* [EXERCISE] Within these entries, which lines include the string "will"? Copy each one.

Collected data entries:
----------------
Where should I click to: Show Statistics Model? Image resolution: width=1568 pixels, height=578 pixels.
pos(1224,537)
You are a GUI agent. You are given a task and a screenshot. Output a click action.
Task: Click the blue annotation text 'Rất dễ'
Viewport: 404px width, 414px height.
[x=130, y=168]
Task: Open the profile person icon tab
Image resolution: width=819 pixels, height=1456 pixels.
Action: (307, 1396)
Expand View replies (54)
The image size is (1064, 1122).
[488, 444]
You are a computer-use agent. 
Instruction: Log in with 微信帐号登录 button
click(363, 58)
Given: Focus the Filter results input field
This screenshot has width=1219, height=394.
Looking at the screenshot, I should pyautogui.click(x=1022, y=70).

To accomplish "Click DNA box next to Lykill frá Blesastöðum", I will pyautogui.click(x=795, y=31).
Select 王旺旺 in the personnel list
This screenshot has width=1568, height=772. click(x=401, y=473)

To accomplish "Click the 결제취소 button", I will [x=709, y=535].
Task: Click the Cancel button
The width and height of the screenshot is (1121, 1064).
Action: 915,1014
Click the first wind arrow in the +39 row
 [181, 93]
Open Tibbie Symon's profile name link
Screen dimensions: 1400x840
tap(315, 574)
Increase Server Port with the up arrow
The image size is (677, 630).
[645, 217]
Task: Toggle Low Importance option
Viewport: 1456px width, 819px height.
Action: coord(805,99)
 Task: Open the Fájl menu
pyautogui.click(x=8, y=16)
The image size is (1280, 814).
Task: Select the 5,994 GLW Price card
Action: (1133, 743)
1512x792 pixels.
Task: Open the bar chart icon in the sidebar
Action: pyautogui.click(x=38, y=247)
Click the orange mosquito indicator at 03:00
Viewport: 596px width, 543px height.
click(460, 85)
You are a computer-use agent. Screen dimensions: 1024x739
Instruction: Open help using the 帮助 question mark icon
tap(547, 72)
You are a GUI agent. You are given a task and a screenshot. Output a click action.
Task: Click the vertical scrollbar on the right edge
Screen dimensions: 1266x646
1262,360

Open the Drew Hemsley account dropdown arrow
----------------
* [SOLVED EXERCISE]
To accomplish "Click DNA box next to Lykill frá Blesastöðum", I will pyautogui.click(x=795, y=31).
To accomplish "Click the 결제취소 button", I will [x=709, y=535].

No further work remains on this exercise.